SAVANNAH, Ga. – Protesters seeking to carry signs in an area being secured for Vice President Mike Pence to participate in the South's largest St. Patrick's Day parade won a brisk free speech fight Friday as city officials in Savannah backed off prohibiting signs and posters at the event.
City officials reversed course and announced signs would be allowed immediately after the American Civil Liberties Union filed a federal lawsuit Friday morning against City Hall, saying a blanket sign ban during Pence's visit Saturday would violate the free speech rights of a parade goers.
"It's a great day for the First Amendment," said Will Claiborne, a Savannah attorney who joined the ACLU in filing the suit. "We want everyone in the city of Savannah to come out and let their voices be heard."
Pence is expected to join 500,000 or more people Saturday celebrating St. Patrick's Day in one of the South's biggest street parties after Mardi Gras in New Orleans.

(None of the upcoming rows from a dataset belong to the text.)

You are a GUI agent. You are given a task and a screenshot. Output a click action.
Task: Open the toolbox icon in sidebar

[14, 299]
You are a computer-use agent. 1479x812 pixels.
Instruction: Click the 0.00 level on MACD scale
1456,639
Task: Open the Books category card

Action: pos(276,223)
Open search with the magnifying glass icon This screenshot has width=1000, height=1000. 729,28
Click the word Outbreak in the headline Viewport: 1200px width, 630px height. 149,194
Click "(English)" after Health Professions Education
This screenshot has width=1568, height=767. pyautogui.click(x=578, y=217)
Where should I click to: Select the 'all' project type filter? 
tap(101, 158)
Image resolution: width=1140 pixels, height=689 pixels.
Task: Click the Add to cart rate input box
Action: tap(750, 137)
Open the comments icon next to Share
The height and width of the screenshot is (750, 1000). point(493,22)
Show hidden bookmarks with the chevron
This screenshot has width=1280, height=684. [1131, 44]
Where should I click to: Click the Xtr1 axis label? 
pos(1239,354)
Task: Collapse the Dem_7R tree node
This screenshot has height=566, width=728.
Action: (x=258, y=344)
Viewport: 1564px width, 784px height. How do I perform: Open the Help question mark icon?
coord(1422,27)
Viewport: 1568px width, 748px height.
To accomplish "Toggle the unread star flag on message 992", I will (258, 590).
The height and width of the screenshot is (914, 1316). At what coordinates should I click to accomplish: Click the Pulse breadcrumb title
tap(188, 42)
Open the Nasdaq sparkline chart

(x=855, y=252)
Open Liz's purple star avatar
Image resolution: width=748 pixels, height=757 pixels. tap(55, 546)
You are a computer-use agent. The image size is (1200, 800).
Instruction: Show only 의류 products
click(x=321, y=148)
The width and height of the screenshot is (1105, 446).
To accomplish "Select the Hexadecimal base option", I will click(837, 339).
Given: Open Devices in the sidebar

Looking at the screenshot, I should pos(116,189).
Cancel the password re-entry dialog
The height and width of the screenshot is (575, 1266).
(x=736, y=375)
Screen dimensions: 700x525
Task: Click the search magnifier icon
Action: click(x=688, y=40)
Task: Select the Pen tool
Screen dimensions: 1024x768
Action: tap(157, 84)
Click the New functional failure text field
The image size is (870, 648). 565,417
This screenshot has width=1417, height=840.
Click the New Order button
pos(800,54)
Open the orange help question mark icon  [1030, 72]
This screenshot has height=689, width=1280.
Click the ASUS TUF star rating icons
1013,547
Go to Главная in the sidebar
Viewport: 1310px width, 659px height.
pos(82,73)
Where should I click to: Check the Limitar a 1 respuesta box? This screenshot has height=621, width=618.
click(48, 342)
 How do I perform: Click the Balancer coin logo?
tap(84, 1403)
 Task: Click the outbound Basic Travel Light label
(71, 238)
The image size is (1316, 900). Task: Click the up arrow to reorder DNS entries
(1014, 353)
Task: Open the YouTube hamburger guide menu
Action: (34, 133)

Security plans for Pence include requiring parade goers to pass through metal detectors in an area covering a dozen square blocks in the heart of Savannah's downtown historic district. People entering the secure zone won't be allowed to bring coolers, folding chairs or backpacks.
Posters and signs were included on a list of 29 prohibited items distributed by city officials at a news conference Wednesday. Savannah city spokeswoman Michelle Gavin told reporters the list was based on security measures the Secret Service has imposed at similar high-profile events such as the presidential inauguration.
"I guess I put out misinformation," Gavin told The Associated Press on Friday.
City officials said in a news release Friday that "signs on paper, fabric, or poster board are allowed in the enhanced security zone" as long as they aren't mounted on sticks and don't exceed 20 feet-by-3 feet (6 meters-by-1 meter). The city planned a news conference Friday afternoon.
Saying a prohibition on signs would violate free speech rights, the ACLU had asked a federal judge Friday for an injunction barring authorities from carrying out the ban. The group sued in U.S. District Court in Savannah on behalf of four people seeking to protest during Pence's visit.
"We think Savannah should spend more time protecting the rights of its citizens than protecting the feelings of the vice president," said Sean Young, legal director for the ACLU of Georgia.
The area being secured for Pence's visit includes only a small portion of the 2.25-mile (3.6-kilometer) parade route that winds through downtown Savannah. But it's a popular area with spectators that includes City Hall and two of the city's oak-shaded public squares.
Parade spectators on St. Patrick's Day typically watch from the sidewalks or gather in the park-like squares along the route — all of which are public property.
Authorities planned to begin letting people into the secured zone at 7 a.m. Saturday. Gavin told reporters security restrictions should be lifted by 1 p.m. after Pence leaves Savannah.